Для Харауэй фигура киборга определяет принципиально новый интерфейс сосуществования внутри множества сред «живых социальных и телесных реальностей, в которых люди не боятся своего двойного родства с животными и машинами, не боятся всегда частичных идентичностей и противоречивых точек зрения». В этом анатомическом сближении, или, как сказала бы Харауэй, в связывании щупальцами внутри племени, открываются горизонты освобождения антропологического процесса в новых формах метаболизма на планетарном уровне.
Катастрофический космополитизм
Мы коснулись концептуального аппарата, уточняющего философскую оптику рассмотрения антропоценной эпохи. Можем ли мы теперь дать ей емкое определение, несмотря на требования различать то множество процессов, добавляющих Земле новое геологическое измерение?
Отталкиваясь от значения «антропного» элемента, мы видим, как человеческая активность и продукты человеческого труда образовали самостоятельную сферу жизни – техносферу, включенную в экологическую оболочку Земли. Характер этого действительно «анатомического» включения неоднозначен: человечество, приблизившись к Земле как никогда раньше, оказалось в созависимых отношениях с ней, а значит взяло на себя новую степень ответственности.
В позитивном ключе – за антропоценом мы должны признать этап коэволюции биосферы и человеческого вида, где в процессе развития они обретают зависимость друг от друга в той степени, в которой понятие социального начинает описывать планетарный масштаб всего жизненного мира.
Созидание общего пространства в условиях зависимости требует пристального внимания к тому порядку связей, который установлен между биотическими и абиотическими агентами. Мы должны быть внимательны не столько к устойчивости человеческой инфраструктуры, сколько к условиям биоразнообразия в самом широком смысле, иначе говоря – к обитаемости планеты.
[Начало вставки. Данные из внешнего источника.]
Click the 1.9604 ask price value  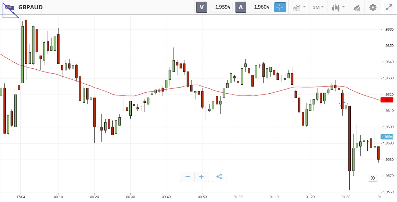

Это условие призвано адаптировать техносферу к изменениям экологических сред, к резонансу с их биологическими ритмами. Но в первую очередь это предполагает анализ накопленного геотравматического опыта через декомпозицию антропоцена в его институциональном контексте, связанного с историей эксплуатации наемной силы, животных и колониализма, – тем, что наполняет антропоцен негативным социально-экологическим содержанием.
Антропоценные процессы, располагающие нас перед лицом социальной и климатической катастрофы, позволяют задуматься о новом основании для примирения человечества с самим собой и более того – с нечеловеческими видами, давая возможность случиться второму космополитическому (или даже «терраполитическому») дыханию. Это дыхание, которое мы разделяем с материей в ее неуловимом становлении жизнью, – есть не что иное, как практика радикального, или «субверсивного», воображения, как называла его писательница Урсула Ле Гуин.
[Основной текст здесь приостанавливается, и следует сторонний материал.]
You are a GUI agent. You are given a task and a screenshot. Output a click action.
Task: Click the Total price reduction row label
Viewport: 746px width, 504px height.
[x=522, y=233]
Когда кризис грозит заслонить собой любую надежду, став неотъемлемым свойством геологического времени, мы возбуждаем самые смелые футуристические концепции, чтобы в коллективном творчестве постантропоценной реальности (то есть следующей за антропоценной) открыть мир для новых форм солидарности и заботы, кибернетических отношений, разнообразия жизненных практик человека и нечеловека.